# Ford Yt16 Rear Frozen From Sitting



## curley4270 (Apr 13, 2005)

OK, I picked up a Ford YT16, 16hp briggs that had been sitting for about 5-6 years in a barn/shed. The body is really good for its age, everything is there for it. Cleaned the carb, changed plugs, air filter , new fuel line, filters etc... Now I got her up and running. I go to shift her into gear and the linkage coming out of the top of the rear end is frozen solid. I disconnected the linkage and sprayed it good with PB Blaster(pen. oil) and let her sit. Came back and nothing broke loose. Put an adjustable wrench on the top and tried to turn it.
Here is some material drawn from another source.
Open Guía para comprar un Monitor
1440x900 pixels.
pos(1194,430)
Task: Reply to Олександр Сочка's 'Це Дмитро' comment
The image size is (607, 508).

Nothing.... tapped it with a hammer to try to break it loose (softly) and still nothing. Sprayed it again and it was dark so time for a Molson...
Any ideas of how to break it loose without damaging it or taking it apart???
thanks again


----------



## bugman (Aug 12, 2004)

hahaha, my nomas trans was ran for a long time WITH NO GEAR OIL by the previous guy, which is the main reason he got rid of it, thank god tecumseh makes a good trans, not engines though. some gear oil and a good run around got it back right. but ok, the pulley is free, right? the tires turn, right?. well either way, it may need some more gear oil for starters. and well some condensation could have gotten up there and froze it solid. so you say the shifter is frozen though, i wouldn't see no harm of hitting i pretty good with a hammer, (but i don't know what trans it is) but shouldn't harm it.


----------



## curley4270 (Apr 13, 2005)

the pully is free, the tires turn when i push it. no problems there . the linkage that connects to the top of the trans is good. There is thay rod coming out of the top of the trans that connects to the linkage. ( that part is frozen and will not turn) didnt want to smack the casing with the hammer. I cracked the rod as best i can with out going overboard. Ford manual says it is sealed from the factory and shouldnt be opened. But this girl is a little older. what do ya think. Boy that 16 hp twin sounds nice though...


----------



## bugman (Aug 12, 2004)

yeah my 18 apposed sounded good too. well all i can say is try every kinda penetrating oil etc you can use, maybe if you put the linkage back on and pulled it left to right for a while, it may break free.


----------



## curley4270 (Apr 13, 2005)

trying that tonight. Hope I don't break anything...


----------



## curley4270 (Apr 13, 2005)

well guess what ? It was frozen , took it apart , had a fun time putting it back together after I got everything loose. Took it for a drive and all was going well , then i look behind me and there is a trail of oil. The casing broke. Must have had something in the wrong way ?? It really suprised me as it was working fine then poof!!! Time to hunt another trans. 5 speed + reverse. Damn it


----------



## bugman (Aug 12, 2004)

ouch, better you then someone else who bought it, because if all is well to the buyer, the more the word spreads of your good work. maybe you'll luck up on e*bay....find one with a good trans


----------



## curley4270 (Apr 13, 2005)

yea you got that right. This is a really nice solid tractor . Time to search the graveyard . Are any of these 5 sppeds interchangable ???? If I can't find the exact one can I get one close?????


----------



## bugman (Aug 12, 2004)

maybe, if they have the same bolt pattern, etc


----------